TASK REQUIREMENTS:
**1.** From the homology discussion, return the passage that begins at the words "by axioms i" and stops after "are they called?".
**2.** Please translate this sentence from the homology discussion into Spanish: "The proof of homotopy invariance for simplicial homology is an incredible drag."
**3.** According to the homology discussion, what do you quotient out of a graph to get a wedge of circles?

SOURCE TEXT:
>>>
But I don't want to go too deep on graph theory since it's not the aim of my thesis. Thanks

lunar yoke
#

because everything is homotopy invariant

#

you quotient out a maximal subtree and get a wedge of circles

#

then the fundamental group on that is free on the number of circles

#

and likewise the 1st homology is free abelian on the number of circles

#

generally you have H_1(G) = Z^(|E|-|V|+1) for a connected graph G

#

as you can see on the wiki article

uncut stratus
#

I haven't shown that $H_p(K)$ is homotopy invariant, indeed that could be a problem, i don't want to use results I've not proven 😅 . I'll definitely check the article

gentle ospreyBOT
#

Mòrag

swift fjord
#

The proof of homotopy invariance for simplicial homology is an incredible drag

#

What people usually do is prove it for singular and show Equivalence for triangulable spaces

lunar yoke
#

not if you use the method of acyclic models smugCatto

swift fjord
#

I'd still call that a drag phil

lunar yoke
#

no way

uncut stratus
lunar yoke
#

its so much more straightforward

swift fjord
#

I think something like this which will take a while to develop can be stated without proof

#

It's pretty much the main reason one cares about homology at all

uncut stratus
lunar yoke
#

the definition is easy, but verifying the axioms takes some work

#

by axioms i mean like homotopy invariance, excision, etc

uncut stratus
#

Oh, those things I've skipped, like... Eilenberg-Steenrod axioms are they called?

lunar yoke
#

yes

#

these make homology fairly easy to compute

#

as compared to (higher) homotopy groups for example

uncut stratus
#

Really? My professor who is supervising me just said "ye you can skip those"
<<<
Collected data entries:
>>>
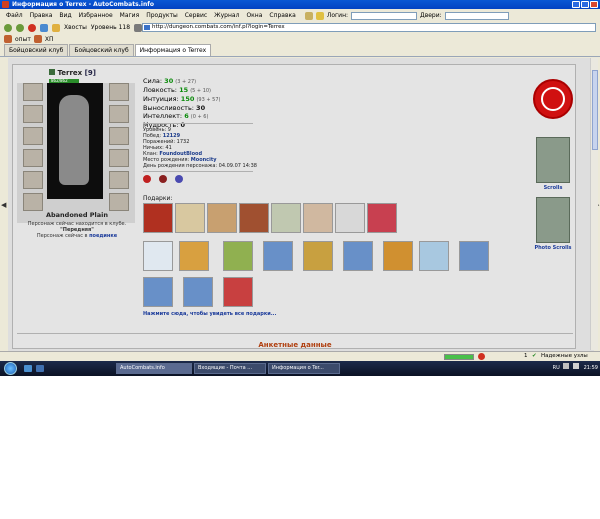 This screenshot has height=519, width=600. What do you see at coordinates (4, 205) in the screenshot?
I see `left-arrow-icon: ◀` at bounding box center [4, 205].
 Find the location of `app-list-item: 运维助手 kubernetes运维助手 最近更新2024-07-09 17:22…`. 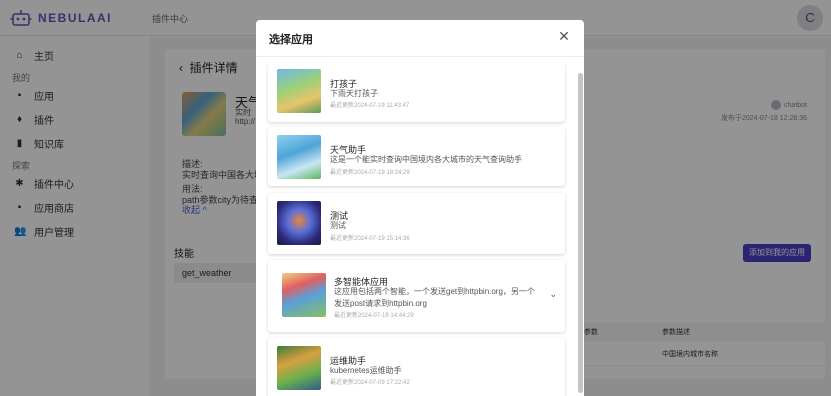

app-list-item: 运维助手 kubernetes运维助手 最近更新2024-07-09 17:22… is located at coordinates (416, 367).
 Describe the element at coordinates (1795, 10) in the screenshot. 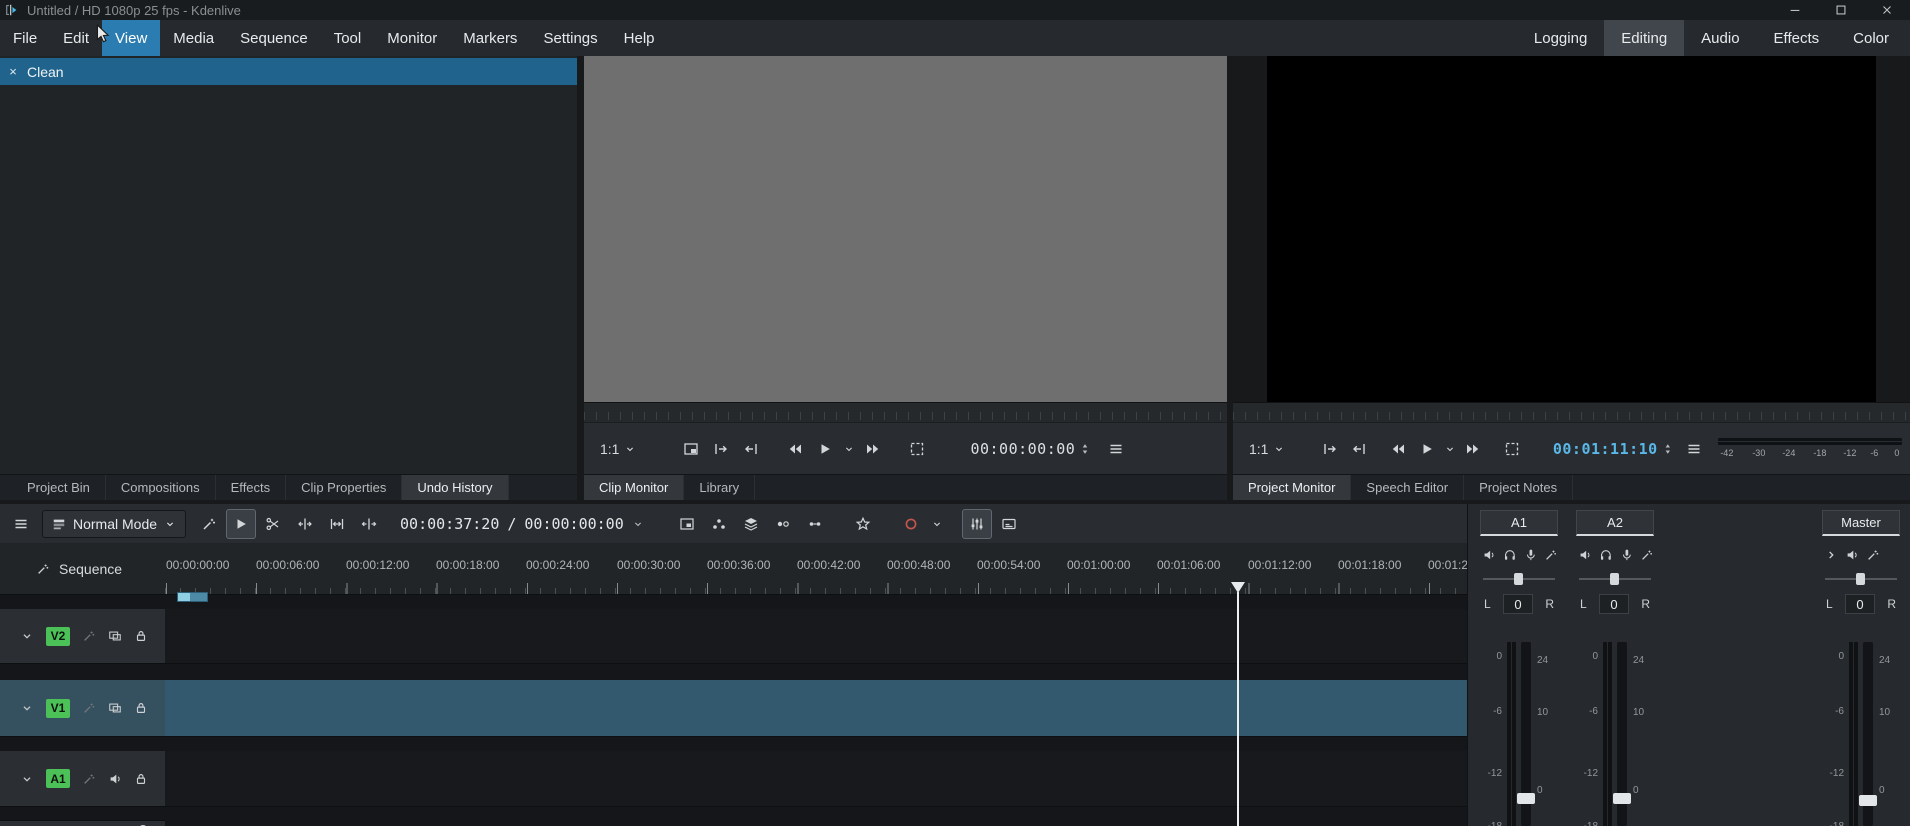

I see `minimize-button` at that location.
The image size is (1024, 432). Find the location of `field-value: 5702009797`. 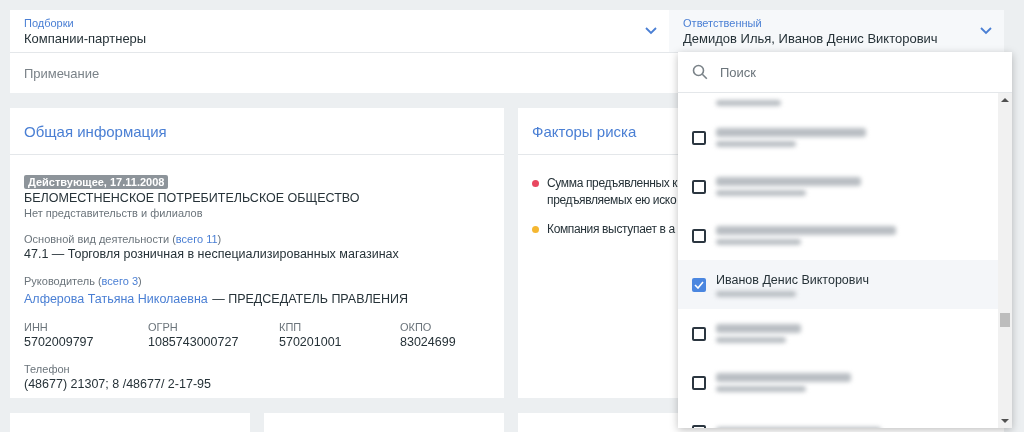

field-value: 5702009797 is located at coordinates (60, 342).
<<<
LIST OF ANSWERS:
**1.**
by axioms i mean like homotopy invariance, excision, etc

uncut stratus
#

Oh, those things I've skipped, like... Eilenberg-Steenrod axioms are they called?

**2.** La demostración de la invariancia homotópica para la homología simplicial es un fastidio increíble.

**3.** A maximal subtree.